What is the number of lines below that include the string "will"? Provide that number alone.

SUPPLIED INFORMATION: Begin

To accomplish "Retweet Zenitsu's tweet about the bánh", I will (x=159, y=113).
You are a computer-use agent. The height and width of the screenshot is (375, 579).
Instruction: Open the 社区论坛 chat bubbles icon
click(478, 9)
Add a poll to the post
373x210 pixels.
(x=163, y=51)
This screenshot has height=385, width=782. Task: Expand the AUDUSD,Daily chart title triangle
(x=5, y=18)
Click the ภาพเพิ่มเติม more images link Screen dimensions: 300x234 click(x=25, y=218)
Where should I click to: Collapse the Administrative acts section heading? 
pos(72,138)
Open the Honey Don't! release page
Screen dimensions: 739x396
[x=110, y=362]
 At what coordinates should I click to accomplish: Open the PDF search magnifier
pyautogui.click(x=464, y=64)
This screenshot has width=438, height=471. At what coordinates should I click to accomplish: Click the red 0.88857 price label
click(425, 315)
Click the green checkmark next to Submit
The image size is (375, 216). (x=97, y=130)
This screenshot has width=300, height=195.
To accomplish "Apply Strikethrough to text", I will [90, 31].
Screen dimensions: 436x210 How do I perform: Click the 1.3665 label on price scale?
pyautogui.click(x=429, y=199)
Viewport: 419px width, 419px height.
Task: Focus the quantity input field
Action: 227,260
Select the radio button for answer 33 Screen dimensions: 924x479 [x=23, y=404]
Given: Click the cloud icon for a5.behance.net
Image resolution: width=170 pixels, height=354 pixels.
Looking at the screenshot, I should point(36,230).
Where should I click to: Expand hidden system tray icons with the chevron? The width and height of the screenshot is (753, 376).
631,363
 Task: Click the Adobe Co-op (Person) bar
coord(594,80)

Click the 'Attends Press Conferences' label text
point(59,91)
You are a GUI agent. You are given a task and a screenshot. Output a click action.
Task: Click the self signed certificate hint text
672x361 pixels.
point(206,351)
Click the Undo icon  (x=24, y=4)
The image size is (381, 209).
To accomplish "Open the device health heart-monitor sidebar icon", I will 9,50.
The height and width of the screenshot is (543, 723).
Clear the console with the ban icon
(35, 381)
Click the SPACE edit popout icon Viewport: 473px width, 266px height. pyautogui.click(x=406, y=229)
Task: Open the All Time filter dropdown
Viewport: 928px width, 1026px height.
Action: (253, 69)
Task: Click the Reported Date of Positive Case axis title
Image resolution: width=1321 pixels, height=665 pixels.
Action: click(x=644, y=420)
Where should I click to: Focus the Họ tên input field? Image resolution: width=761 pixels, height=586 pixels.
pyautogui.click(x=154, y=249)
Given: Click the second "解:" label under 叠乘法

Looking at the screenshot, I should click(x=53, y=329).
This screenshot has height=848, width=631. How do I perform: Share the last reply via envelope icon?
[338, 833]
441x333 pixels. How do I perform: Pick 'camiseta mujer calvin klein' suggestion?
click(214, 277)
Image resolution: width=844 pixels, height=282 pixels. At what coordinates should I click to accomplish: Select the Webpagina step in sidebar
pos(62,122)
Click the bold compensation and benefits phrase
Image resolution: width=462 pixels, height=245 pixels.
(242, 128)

SUPPLIED INFORMATION: End

*WRITTEN REPLY:*
3